May 1, 2020

A Quick Survey of the Old Testament

There is gospel in the Old Testament.

Christopher J. Wright

69 1 0 0The Old Testament in Seven Sentences: a Small Introduction to a Vast Topic, Christopher J. Wright, InterVarsity Press, Downers Grove, Illinois, 2019, softcover, 174 pages, US$16.00. Reviewed by Lael Caesar, Adventist Review.

Christopher Wright’s introduction to the Old Testament may not weigh as much as the Old Testament introductions usually do, but it is not, for that reason, to be misrepresented as lightweight. In 174 pages, Wright covers the 39 books of the Old Testament while giving readers, in seven chapters on seven Old Testament texts, a commentary on the Old Testament that they can handle whether as scholars of the Old Testament Scriptures or as believers reading devotionally. Bible reading will now bring their souls deeper satisfaction and richer nourishment than previously because, thanks to Wright’s accessible introduction, they now understand more of, and about, the Old Testament than they previously could.

Wright’s chapters use terse titles to convey his focus: Genesis, Abraham, Exodus, David, Prophets, Gospel, Psalms, and Wisdom. That’s it. Each chapter is supported by a Bible text whose particular message captures some recognized value of Old Testament history and theology. As the chapter titles indicate, the book begins where the Bible begins—with God beginning life on the planet. Wright’s text for his first chapter is the Bible’s first verse. He proceeds from there to another beginning, with Abraham, through whom God starts to establish a holy nation of people on earth. His text for the Abraham chapter highlights the Christocentric character of his Old Testament reading: “All peoples on earth will be blessed through you” (Gen. 12:3).

Wright claims that his chapter 4 was the most difficult to settle on. His choice of focus there is consistent with his earlier selections, giving narrative and theological centrality to that chapter’s numerical centrality—fourth of seven. And he builds to it: through the Exodus, God’s great, historical liberation and the focus of chapter 3, God provides His own powerful representation of His ultimate liberating action.

Wright progresses from Exodus to David, from God freeing His people to setting them up as a nation, from a people of enslavement and wilderness wandering to an everlasting dynasty named after David. He justifies selection of David as the best axis for traversing Israel’s lengthy history from exodus to exile and return. It is a deserving choice for the book’s structural center, because Jesus Christ, seed of David and true king of the eternal Davidic dynasty, is how God keeps all His promises to the world.

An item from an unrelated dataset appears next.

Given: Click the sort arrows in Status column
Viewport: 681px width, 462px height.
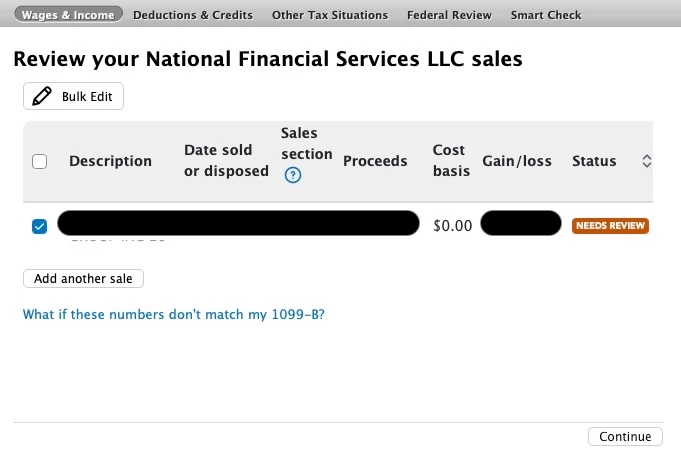Looking at the screenshot, I should [x=646, y=161].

Beyond David there are two chapters on prophetic literature, and a concluding focus on the Psalms. The book ends with 34 discussion questions on its span of themes, three and a half pages of endnotes, and three and a half more that index scriptures cited throughout the book.

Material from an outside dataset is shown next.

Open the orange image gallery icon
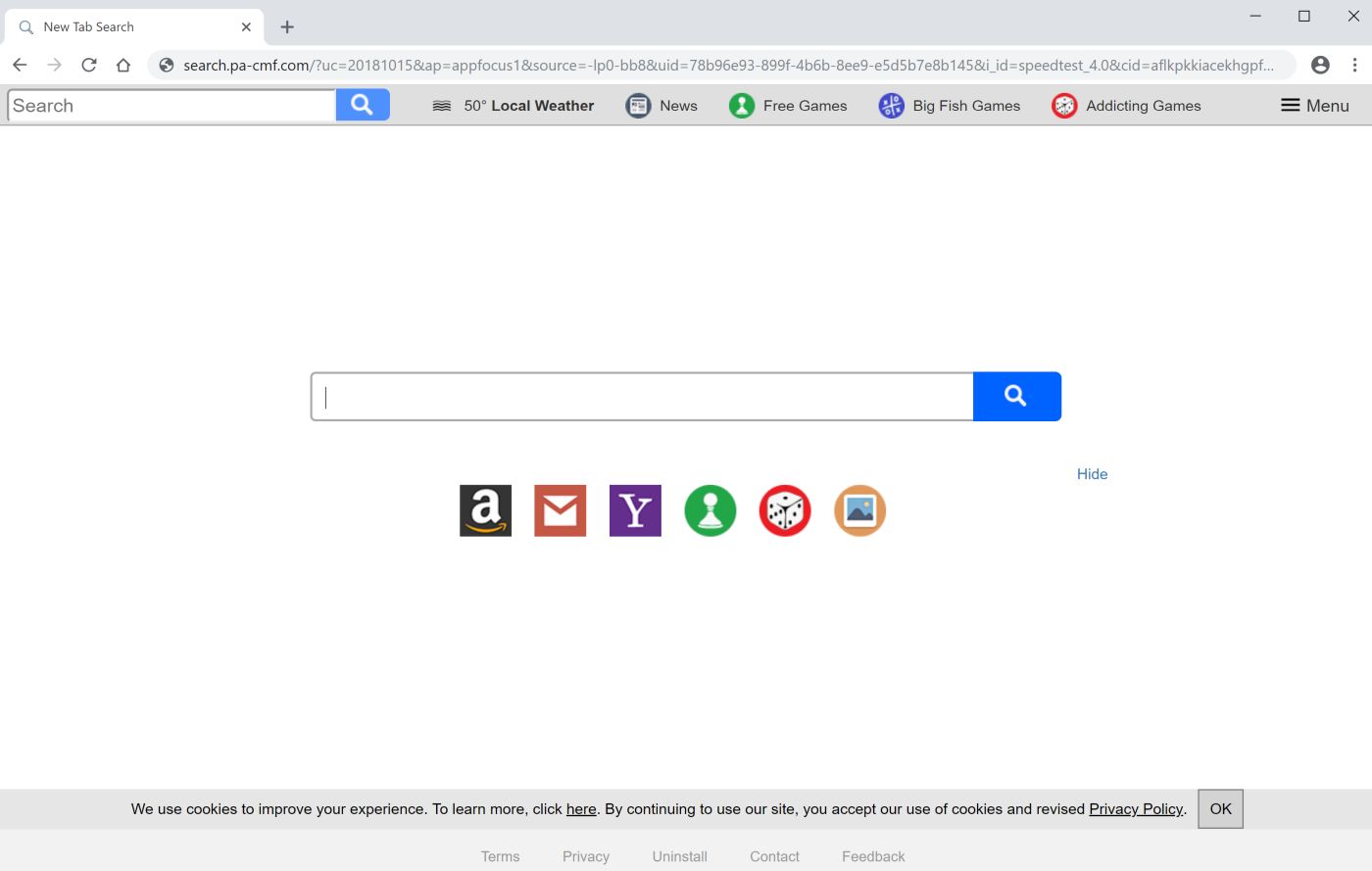Screen dimensions: 1372x871 click(859, 510)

Perhaps the most significant counsel Wright gives in this Old Testament introduction is that there is gospel in the Old Testament. Two of the more reasonable queries he should hear involve his uncertainty about dating the primal history and how he balances Old and New Testaments. The former suggests that he may be dubious about the careful genealogies of Genesis 5 and 11. As for the latter, Wright describes the entire Bible as a seven-act drama, with the Old Testament occupying three of those acts. Why only three? I wonder, seeing that the Old Testament is approximately 75 percent of the Bible. It is a small question, and one that should in no way diminish or distract from all the good that Wright here contributes toward intelligent Bible study.